Cortical modulation of nociception by galvanic vestibular stimulation: A potential clinical tool?

Brain Stimul

Central Integration of Pain (NeuroPain), Lab-Lyon Neuroscience Research Center, INSERM U1028, CNRS, UMR5292, Université Claude Bernard, Bron, F-69677, France; Centre D'évaluation et de Traitement de La Douleur, Hôpital Neurologique, Lyon, F-69000, France.

Published: June 2020

Objective: Vestibular afferents converge with nociceptive ones within the posterior insula, and can therefore modulate nociception. Consistent with this hypothesis, caloric vestibular stimulation (CVS) has been shown to reduce experimental and clinical pain. Since CVS can induce undesirable effects in a proportion of patients, here we explored an alternative means to activate non-invasively the vestibular pathways using innocuous bi-mastoid galvanic stimulation (GVS), and assessed its effects on experimental pain.

Methods: Sixteen healthy volunteers participated in this study. Experimental pain was induced by noxious laser-heat stimuli to the left hand while recording pain ratings and related brain potentials (LEPs). We evaluated changes of these indices during left- or right-anodal GVS (cathode on contralateral mastoid), and contrasted them with those during sham GVS, optokinetic vestibular stimulation (OKS) using virtual reality, and attentional distraction to ascertain the vestibular-specific analgesic effects of GVS.

Results: GVS elicited brief sensations of head/trunk deviation, inoffensive to all participants.

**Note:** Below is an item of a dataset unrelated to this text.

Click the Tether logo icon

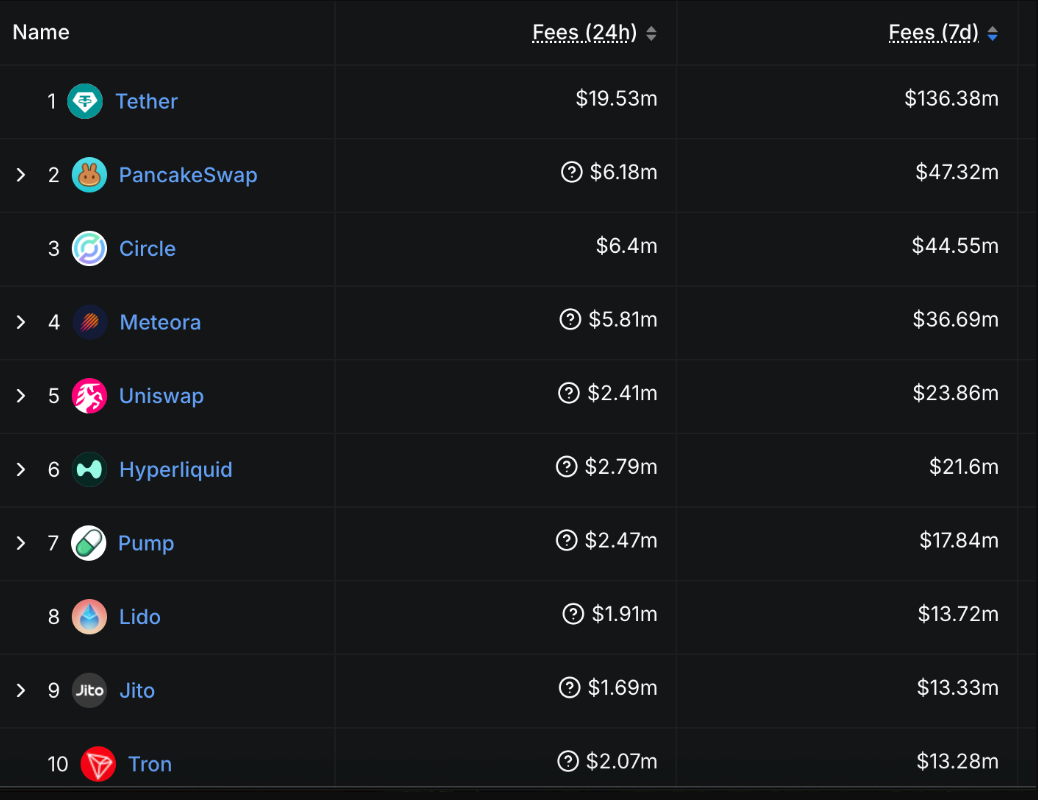coord(85,101)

Both active GVS conditions showed analgesic effects, greater for the right anodal stimulation. OKS was helpful to attain significant LEP reductions during the left-anodal stimulation. Neither sham-GVS nor the distraction task were able to modulate significantly pain ratings or LEPs.

Conclusions: GVS appeared as a well-tolerated and powerful procedure for the relief of experimental pain, probably through physiological interaction within insular nociceptive networks. Either isolated or in combination with other types of vestibular activation (e.g., optokinetic stimuli), GVS deserves being tested in clinical settings.